DynamoDB: Monitoring Capacity and Throttling
When we create a table in DynamoDB, we provision capacity for the table, which defines the amount of bandwidth the table can accept. When this capacity is exceeded, DynamoDB will throttle read and write requests.
One of the key challenges with DynamoDB is to forecast capacity units for tables, and AWS has made an attempt to automate this; by introducing AutoScaling feature.
AutoScaling has been written about at length (so I won’t talk about it here), a great article by Yan Cui (aka burningmonk) in this blog post.
Essentially, DynamoDB’s AutoScaling tries to assist in capacity management by automatically scaling our RCU and WCUs when certain triggers are hit. Unfortunately, this requires at least 5 – 15 mins to trigger and provision capacity, so it is quite possible for applications, and users to be throttled in peak periods.
Metrics to monitor
Firstly, the obvious metrics we should be monitoring:
- The number of provisioned read capacity units for a table or a global secondary index. This metric is updated every 5 minutes.
- The number of provisioned write capacity units for a table or a global secondary index. This metric is updated every 5 minutes.
- The number of read capacity units consumed over a specified time period, for a table, or global secondary index. This metric is updated every minute.
- The number of write capacity units consumed over a specified time period. This metric is updated every minute.
Most users watch the Consumed vs Provisioned capacity similiar to this:
Don’t forget throttling
Other metrics you should monitor are throttle events. The reason it is good to watch throttling events is because there are four layers which make it hard to see potential throttling:
- In reality, DynamoDB equally divides (in most cases) the capacity of a table into a number of partitions. There are many cases, where you can be throttled, even though you are well below the provisioned capacity at a table level.
- AWS SDKs
- AWS SDKs trying to handle transient errors for you.

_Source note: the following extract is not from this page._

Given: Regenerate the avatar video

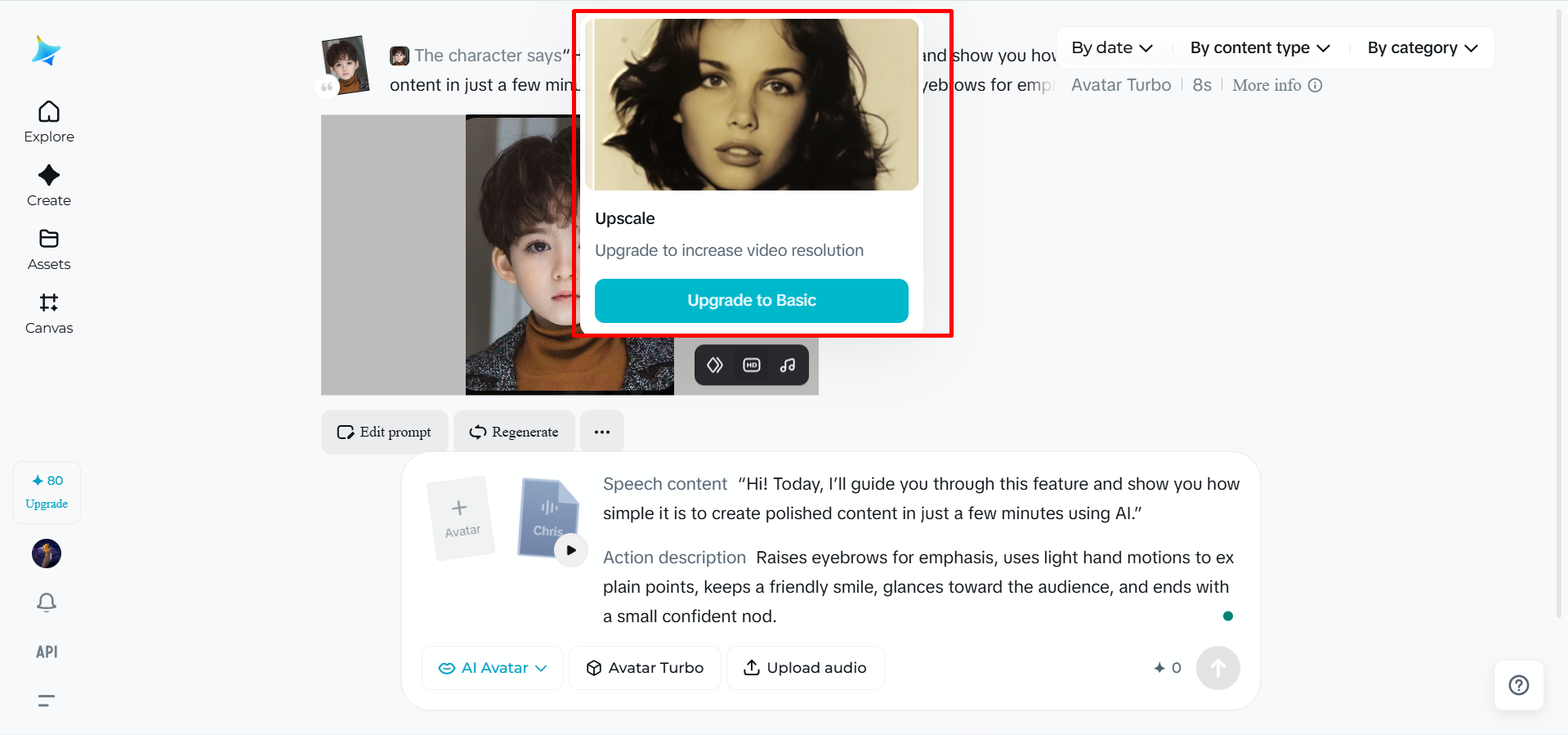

Things like retries are done seamlessly, so at times, your code isn’t even notified of throttling, as the SDK will try to take care of this for you.This is great, but at times, it can be very good to know when this happens.
- Burst Capacity
- When you are not fully utilizing a partition’s throughput, DynamoDB retains a portion of your unused capacity for later bursts of throughput usage. DynamoDB currently retains up to five minutes of unused read and write capacity. During an occasional burst of read or write activity, these extra capacity units can be consumed. This means you may not be throttled, even though you exceed your provisioned capacity.
- Global Secondary Indexes
- A GSI is written to asynchronously. This is done via an internal queue. As writes a performed on the base table, the events are added to a queue for GSIs. If the queue starts building up (or in other words, the GSI starts falling behind), it can throttle writes to the base table as well.

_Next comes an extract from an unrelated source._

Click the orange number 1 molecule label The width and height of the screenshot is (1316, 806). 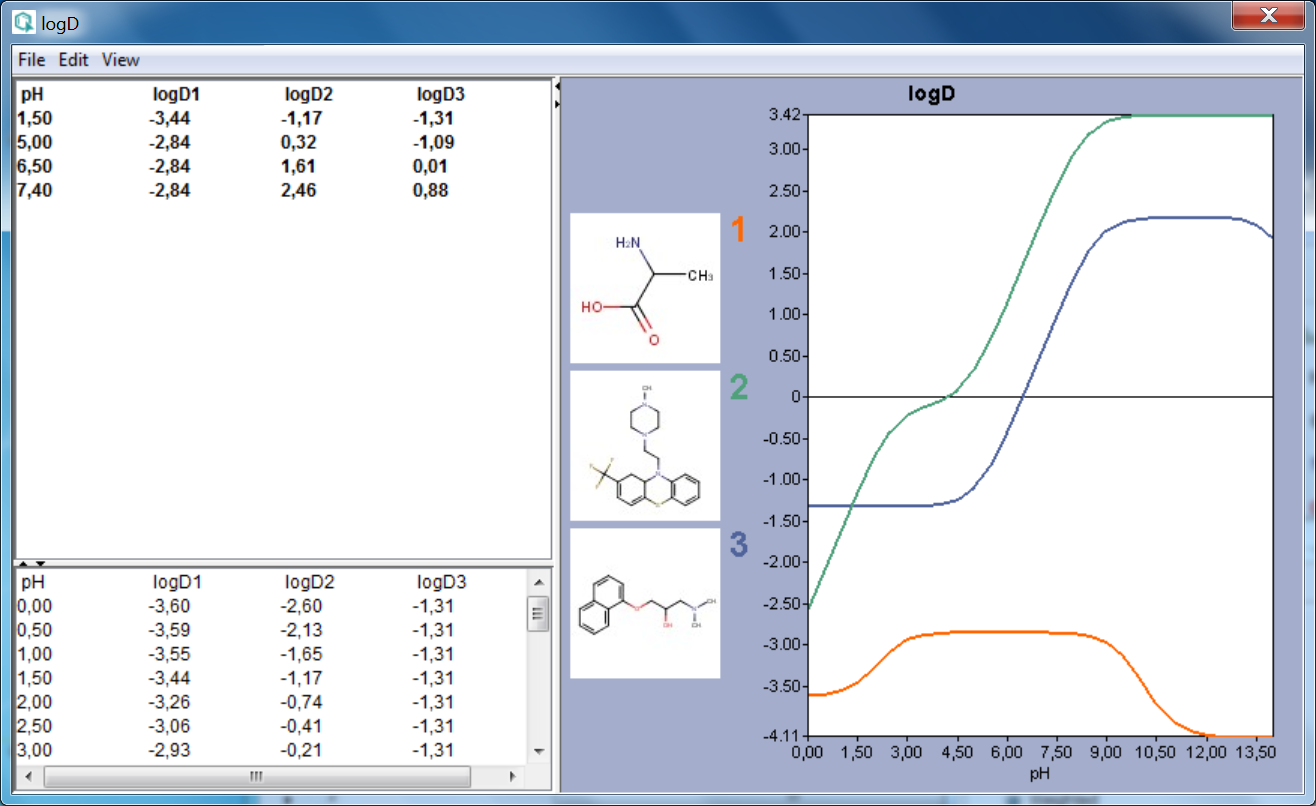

This means you may not be throttled, even though you exceed your provisioned capacity.
The metrics you should also monitor closely:
- Number of requests to DynamoDB that exceed the provisioned throughput limits on a table or index.
- Number of operations to DynamoDB that exceed the provisioned read capacity units for a table or a global secondary index.

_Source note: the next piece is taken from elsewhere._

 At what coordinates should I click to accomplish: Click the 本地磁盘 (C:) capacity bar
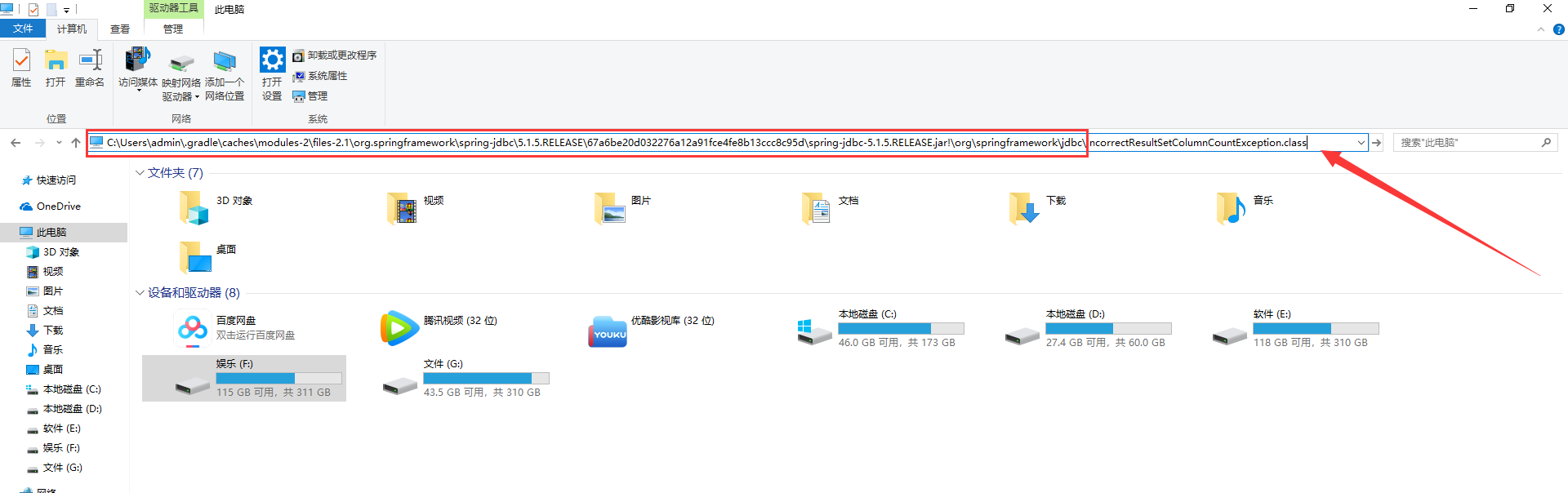[901, 328]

- Number of operations to DynamoDB that exceed the provisioned write capacity units for a table or a global secondary index.
Ideally, these metrics should be at 0. Anything more than zero should get attention.
Whether they are simple CloudWatch alarms for your dashboard or SNS Emails, I’ll leave that to you. Creating effective alarms for your capacity is critical.
Lets take a simple example of a table with 10 WCUs. What triggers would we set in CloudWatch alarms for DynamoDB Capacity?
If you use the SUM statistic on the ConsumedWriteCapacityUnits metric, it allows you to calculate the total number of capacity units used in a set period of time.
For example, if we have assigned 10 WCUs, and we want to trigger an alarm if 80% of the provisioned capacity is used for 1 minute;
10 writes per second * 60 = 600 writes per minute. 80% of 600 = 480 writes in a minute is the trigger point.
Additionally, we could change this to a 5 minute check.
600 writes per minute * 5 minutes = 3000 writes every 5 minutes. 80% of 3000 = 2400 writes in 5 minutes would be the trigger point.
As mentioned earlier, I keep throttling alarms simple. Anything above 0 for ThrottleRequests metric requires my attention.
Keep in mind, we can monitor our Table and GSI capacity in a similiar fashion.
This blog post is only focusing on capacity management. There are other metrics which are very useful, which I will follow up on with another post.